Keeble Observatory
December 2002 Sky from the Keeble Observatory
Black holes seem like the exotic stuff of science fiction, yet
today we acknowledge them as only too real. Einstein's General Theory
of Relativity tells us that every object with mass warps space and
time in its vicinity. We aren't usually aware of this, because the
distortion is very small except for very massive objects, like stars
or galaxies. In 1919 it was confirmed that starlight passing near
the surface of the Sun is deflected a tiny amount - exactly as predicted
by Dr. Einstein's theory. (When first told of this confirmation,
he was asked how he would have felt if the observations had not
supported his calculations. His reply, typically wry, was that It
would have been a pity, because the theory is correct.)
The strength of the gravitational field (i.e. the amount of curvature
of space-time it causes) is proportional to the mass of the object,
and inversely proportional to the square of the distance from its
center. At any distance from a star or planet (or a person, for
that matter) we can calculate the escape speed necessary for a
projectile to recede forever. The more massive the object, the greater
speed required. (Escape from Earth's surface requires a speed of
about 7 miles per second. Escape from the Sun's surface takes about
125 miles per second. Compress the Sun into an Earth-sized ball,
and the escape speed will be 300 times greater (same mass, smaller
radius). Compress it to a ball a few kilometers in radius, the escape
speed is greater still. Keep compressing, and eventually that escape
speed is the speed of light . the object is now a black hole!
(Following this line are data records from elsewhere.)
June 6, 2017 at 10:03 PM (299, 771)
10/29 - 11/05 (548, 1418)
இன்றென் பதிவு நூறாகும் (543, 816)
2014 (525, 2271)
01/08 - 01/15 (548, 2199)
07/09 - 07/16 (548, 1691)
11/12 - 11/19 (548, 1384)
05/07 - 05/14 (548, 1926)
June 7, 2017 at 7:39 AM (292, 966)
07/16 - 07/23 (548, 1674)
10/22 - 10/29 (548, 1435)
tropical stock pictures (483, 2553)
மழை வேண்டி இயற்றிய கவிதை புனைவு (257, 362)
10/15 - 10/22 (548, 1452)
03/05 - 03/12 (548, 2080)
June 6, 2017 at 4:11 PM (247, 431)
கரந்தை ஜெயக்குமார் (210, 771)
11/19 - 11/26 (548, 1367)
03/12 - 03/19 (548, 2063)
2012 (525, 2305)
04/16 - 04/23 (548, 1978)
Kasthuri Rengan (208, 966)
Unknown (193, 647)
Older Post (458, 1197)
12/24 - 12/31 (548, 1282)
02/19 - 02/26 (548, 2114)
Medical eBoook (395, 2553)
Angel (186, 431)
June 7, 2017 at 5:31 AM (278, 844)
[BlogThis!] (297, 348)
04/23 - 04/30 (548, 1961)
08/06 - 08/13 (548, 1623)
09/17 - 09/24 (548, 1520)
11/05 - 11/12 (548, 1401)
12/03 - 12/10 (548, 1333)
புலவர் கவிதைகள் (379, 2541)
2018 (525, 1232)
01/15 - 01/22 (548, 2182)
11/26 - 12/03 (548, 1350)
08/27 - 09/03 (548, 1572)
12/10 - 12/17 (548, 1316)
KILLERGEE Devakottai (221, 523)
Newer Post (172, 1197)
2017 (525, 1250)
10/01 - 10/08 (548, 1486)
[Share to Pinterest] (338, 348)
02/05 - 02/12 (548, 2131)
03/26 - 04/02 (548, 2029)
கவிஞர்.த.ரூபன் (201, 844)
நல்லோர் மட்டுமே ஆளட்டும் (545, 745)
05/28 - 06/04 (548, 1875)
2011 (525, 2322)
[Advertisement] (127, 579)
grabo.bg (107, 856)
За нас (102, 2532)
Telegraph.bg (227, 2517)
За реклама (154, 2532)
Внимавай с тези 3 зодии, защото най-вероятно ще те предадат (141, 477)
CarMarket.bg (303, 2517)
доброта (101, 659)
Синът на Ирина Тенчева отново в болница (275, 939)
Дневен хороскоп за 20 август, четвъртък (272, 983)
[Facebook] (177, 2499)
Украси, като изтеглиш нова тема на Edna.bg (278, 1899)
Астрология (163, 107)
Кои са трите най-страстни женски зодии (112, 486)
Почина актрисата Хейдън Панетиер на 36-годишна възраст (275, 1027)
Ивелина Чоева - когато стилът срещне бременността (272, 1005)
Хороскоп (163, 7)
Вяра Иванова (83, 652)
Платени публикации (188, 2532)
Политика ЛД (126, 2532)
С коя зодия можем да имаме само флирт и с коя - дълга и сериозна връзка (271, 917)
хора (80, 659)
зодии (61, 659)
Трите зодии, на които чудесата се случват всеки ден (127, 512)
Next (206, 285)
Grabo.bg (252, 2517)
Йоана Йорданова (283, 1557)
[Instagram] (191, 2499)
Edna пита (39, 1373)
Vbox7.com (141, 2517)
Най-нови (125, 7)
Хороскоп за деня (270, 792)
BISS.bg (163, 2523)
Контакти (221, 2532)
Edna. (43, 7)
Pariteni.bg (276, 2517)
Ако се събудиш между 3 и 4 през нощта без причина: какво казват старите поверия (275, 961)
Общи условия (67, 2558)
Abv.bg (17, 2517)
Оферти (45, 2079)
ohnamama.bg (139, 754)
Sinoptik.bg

Where do we find them? Massive black holes, in excess of a million
solar masses, are found at the cores of many galaxies - including
our own Milky Way, whose core regions are about 25,000 light years
away in the constellation Sagittarius. They are detected by observing
orbital motions of stars near the core, and by the x-ray emissions
from gas heated as it falls into the black hole. (And, no, they
are not cosmic vacuum cleaners sucking in their surroundings. Outside
the event horizon they are just massive gravitational centers,
and it's possible to orbit or escape. It's from the event horizon
inward that they represent an inescapable potential well.)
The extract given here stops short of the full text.